Looks like another case of my more veteran eyes spotting something: Specialization skill books. For those not familiar with EVE these are T2 skills. Basically if you want to stick to a plan of "keep it cheap while I learn" you won't need to start training these first since they have no effect on T1 guns/missiles. If you eventually plan on equipping T2 guns/missiles though they have a place in your plan. But keep in mind the costs:
T1 Meta0 frigate net loss (hull + modules + ammo + insurance cost - insurance payout) kick around 1-300k per hull lost.
T1 Meta0 cruisers net loss kick around 1.5 to 2.5 mil per hull
T1 Meta 5 frigates net loss kick around 6-8mil per hull
T1 Meta 5 cruisers net loss kick
around 20-30mil
T2 Meta 5 Frigates net loss kick around 20-40mil
Note that most pilots don't usually start flying T2 ships till they hit 6-8mil SP and even then it's usually frigates.
Posted by: Letrange | March 23, 2009 at 03:42 PM
@Letrange - thanks for the info. Those specializations are for a couple of T2 items the PVP fitting I wanted required. I only started them in the queue because they fit the limitations of what the queue will let you select. Rather than have hours of empty since you can't use the tool to queue things longer than the 24-hour period, it was just convenient to slap them in their now even though that don't fit into my initial ship fitting.

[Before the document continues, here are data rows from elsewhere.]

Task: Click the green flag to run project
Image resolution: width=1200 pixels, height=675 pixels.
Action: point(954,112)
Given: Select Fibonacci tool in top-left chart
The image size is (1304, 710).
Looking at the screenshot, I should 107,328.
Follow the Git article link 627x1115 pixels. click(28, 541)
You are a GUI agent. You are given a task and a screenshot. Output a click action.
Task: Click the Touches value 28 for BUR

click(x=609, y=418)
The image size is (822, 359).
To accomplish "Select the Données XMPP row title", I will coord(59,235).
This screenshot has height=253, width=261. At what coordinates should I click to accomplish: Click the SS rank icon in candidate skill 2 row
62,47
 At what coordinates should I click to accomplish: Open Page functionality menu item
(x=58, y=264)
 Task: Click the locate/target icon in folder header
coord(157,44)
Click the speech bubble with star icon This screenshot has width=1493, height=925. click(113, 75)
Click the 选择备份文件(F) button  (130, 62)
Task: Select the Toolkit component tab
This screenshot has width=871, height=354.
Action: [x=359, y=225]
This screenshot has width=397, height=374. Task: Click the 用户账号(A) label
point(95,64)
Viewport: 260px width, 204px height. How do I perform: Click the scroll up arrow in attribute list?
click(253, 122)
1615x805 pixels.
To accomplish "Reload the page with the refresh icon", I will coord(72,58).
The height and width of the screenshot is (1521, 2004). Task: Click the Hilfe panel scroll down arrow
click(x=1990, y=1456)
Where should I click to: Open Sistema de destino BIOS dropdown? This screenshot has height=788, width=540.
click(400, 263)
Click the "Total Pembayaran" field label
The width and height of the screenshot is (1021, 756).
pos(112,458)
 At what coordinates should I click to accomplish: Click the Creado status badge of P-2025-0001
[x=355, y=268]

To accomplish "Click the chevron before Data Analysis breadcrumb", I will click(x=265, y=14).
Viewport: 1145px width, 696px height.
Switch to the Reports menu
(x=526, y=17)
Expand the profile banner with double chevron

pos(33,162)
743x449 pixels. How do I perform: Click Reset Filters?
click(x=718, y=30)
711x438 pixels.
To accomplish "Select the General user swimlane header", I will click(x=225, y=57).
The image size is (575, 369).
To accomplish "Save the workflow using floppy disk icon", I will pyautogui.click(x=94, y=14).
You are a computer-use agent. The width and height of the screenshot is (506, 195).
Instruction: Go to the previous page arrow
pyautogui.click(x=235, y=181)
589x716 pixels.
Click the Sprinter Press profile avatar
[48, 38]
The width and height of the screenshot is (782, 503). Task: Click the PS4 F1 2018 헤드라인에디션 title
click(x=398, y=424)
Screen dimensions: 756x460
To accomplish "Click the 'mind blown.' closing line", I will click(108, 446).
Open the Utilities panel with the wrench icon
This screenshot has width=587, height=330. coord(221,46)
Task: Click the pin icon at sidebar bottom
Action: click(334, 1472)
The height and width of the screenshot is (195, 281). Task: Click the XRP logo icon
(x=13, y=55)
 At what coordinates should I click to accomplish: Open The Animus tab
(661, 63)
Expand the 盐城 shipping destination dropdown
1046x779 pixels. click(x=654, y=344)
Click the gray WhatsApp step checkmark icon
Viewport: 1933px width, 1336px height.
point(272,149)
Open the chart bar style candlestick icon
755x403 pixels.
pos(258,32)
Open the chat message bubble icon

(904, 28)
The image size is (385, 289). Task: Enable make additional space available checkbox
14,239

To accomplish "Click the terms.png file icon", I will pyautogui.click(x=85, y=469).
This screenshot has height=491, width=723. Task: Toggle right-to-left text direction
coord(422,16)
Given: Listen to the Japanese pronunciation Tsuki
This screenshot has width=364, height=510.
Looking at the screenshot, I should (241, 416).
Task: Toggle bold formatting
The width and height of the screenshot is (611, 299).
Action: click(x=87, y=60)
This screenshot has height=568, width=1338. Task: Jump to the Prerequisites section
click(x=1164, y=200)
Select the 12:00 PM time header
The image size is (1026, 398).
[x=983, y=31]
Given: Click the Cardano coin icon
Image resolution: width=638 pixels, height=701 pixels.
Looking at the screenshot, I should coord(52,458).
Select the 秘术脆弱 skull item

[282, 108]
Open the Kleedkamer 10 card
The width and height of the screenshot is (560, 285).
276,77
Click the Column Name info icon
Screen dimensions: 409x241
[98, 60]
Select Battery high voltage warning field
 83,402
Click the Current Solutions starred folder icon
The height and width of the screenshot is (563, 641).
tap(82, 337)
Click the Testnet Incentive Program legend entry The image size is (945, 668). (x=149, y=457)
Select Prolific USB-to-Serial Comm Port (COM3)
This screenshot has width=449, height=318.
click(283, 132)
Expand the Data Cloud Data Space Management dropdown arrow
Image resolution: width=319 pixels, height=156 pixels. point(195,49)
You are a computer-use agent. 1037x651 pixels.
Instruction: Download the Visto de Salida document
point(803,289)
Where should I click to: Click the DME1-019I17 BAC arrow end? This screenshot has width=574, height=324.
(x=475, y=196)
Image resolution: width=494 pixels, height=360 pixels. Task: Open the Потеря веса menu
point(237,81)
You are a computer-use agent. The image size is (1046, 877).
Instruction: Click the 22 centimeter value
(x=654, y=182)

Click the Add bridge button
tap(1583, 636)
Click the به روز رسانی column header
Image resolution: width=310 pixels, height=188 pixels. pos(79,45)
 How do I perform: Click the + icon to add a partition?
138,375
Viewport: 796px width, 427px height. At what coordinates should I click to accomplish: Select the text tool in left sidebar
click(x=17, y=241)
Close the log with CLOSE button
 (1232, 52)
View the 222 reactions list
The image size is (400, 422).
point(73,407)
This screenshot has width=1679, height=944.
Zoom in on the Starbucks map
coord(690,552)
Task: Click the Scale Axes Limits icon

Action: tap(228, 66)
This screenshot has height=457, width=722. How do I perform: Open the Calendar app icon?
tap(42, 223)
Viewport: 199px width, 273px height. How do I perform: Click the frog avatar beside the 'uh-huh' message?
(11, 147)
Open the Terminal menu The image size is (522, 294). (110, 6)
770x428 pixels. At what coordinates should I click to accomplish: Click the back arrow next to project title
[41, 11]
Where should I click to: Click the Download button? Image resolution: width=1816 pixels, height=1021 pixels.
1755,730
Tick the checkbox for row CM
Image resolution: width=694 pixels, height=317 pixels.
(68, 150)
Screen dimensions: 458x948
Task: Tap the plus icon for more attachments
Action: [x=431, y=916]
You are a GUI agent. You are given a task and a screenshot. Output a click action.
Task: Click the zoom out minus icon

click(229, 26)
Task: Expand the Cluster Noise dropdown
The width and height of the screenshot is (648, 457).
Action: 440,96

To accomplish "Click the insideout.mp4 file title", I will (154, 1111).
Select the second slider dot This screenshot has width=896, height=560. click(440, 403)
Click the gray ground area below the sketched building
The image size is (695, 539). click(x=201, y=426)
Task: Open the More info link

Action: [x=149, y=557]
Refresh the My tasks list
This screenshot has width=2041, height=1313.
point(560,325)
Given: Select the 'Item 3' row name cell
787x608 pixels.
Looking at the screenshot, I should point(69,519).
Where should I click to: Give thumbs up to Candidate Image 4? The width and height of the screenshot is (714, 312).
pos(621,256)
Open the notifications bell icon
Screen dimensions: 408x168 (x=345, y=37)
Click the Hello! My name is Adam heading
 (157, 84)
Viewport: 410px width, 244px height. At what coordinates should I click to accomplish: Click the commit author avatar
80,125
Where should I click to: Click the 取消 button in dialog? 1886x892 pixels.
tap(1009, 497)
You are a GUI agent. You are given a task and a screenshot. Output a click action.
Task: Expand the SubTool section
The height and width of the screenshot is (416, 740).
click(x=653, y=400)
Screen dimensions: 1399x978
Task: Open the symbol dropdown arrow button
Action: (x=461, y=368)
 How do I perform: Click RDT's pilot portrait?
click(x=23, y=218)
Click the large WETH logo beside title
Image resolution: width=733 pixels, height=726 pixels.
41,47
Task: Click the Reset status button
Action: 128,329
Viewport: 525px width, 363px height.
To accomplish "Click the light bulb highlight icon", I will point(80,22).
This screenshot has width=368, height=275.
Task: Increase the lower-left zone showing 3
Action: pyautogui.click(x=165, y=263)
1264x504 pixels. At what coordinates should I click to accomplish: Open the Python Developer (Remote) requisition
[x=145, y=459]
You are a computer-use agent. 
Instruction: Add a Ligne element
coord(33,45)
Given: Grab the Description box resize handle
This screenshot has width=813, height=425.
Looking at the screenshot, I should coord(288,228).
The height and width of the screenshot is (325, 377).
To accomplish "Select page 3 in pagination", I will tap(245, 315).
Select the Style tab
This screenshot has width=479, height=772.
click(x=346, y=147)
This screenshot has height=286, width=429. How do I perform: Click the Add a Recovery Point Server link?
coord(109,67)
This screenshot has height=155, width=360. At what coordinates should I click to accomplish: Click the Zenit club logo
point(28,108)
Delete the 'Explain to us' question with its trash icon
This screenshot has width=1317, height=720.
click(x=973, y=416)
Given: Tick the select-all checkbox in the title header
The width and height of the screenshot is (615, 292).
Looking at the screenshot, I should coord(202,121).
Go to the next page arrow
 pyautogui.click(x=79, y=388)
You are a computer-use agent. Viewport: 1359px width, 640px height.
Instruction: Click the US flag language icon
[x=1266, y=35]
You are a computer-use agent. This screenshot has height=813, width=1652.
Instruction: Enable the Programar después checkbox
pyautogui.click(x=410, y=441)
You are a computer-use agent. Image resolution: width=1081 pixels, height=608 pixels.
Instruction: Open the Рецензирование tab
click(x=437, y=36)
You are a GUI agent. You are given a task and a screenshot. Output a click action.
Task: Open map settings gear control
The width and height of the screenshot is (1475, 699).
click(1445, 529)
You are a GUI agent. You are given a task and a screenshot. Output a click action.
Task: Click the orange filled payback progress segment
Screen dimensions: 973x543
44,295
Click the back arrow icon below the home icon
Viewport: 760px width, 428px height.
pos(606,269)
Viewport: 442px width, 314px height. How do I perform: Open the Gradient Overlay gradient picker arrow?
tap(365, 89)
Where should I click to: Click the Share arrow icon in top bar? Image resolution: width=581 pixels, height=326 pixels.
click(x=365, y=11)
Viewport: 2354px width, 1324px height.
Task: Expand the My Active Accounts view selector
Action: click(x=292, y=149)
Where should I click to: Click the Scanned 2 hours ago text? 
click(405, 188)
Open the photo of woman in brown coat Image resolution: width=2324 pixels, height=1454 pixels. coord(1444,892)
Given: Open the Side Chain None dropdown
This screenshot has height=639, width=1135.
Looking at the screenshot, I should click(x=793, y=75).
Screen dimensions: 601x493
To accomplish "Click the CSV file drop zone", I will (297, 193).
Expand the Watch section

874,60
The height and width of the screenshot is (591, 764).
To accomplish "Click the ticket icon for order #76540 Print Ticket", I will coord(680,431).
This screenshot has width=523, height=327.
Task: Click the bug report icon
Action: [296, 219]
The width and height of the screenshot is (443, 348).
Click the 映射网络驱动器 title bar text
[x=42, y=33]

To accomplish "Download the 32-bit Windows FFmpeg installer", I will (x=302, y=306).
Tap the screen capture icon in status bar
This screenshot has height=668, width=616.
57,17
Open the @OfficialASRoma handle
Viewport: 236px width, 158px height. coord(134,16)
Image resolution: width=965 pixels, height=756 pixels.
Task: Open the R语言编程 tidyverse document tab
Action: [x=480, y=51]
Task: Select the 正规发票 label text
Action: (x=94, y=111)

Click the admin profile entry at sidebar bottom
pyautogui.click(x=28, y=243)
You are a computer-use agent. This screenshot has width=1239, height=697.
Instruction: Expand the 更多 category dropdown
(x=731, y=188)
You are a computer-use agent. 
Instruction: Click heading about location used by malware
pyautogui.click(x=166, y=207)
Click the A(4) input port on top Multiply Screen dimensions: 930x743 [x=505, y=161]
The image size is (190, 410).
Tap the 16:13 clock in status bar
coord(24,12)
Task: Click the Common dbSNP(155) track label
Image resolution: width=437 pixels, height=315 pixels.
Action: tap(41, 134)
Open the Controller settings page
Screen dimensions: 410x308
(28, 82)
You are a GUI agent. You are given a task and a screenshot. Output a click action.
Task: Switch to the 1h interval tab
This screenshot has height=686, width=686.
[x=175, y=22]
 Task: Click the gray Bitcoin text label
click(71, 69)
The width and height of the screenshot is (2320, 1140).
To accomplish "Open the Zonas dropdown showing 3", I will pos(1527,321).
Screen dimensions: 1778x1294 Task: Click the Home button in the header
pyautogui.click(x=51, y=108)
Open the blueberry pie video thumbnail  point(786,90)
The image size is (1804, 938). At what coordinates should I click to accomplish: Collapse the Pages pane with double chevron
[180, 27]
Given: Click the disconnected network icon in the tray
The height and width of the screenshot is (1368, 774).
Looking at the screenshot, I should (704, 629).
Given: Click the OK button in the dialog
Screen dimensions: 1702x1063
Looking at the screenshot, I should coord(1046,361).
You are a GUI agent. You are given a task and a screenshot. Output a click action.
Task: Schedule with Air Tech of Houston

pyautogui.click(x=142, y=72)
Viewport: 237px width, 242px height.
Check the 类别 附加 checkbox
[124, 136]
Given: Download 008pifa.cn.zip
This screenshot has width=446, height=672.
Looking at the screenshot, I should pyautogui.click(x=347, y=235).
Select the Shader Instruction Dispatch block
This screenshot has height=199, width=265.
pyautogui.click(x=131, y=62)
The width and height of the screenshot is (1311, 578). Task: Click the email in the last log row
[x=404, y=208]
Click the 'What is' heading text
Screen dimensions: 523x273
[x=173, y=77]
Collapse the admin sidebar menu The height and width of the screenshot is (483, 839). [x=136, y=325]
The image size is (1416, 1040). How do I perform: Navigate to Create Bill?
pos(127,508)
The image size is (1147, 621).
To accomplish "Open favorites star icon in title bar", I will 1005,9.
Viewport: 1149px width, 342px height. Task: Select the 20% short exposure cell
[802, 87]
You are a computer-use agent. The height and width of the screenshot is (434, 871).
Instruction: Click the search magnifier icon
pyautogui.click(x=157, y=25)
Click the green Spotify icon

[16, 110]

Unless I selected something in error in EVEMon they were related to guns and missiles. I think the actual ship fitting is scheduled to publish Wed if you want to check back to give more detailed advice.
Posted by: Saylah | March 23, 2009 at 04:20 PM
Yeah, the T2 weapon skills (rocket specialization, for example) are earned by players for mission points (LPs). Those are going to cost you more, because they're not seeded directly from NPCs.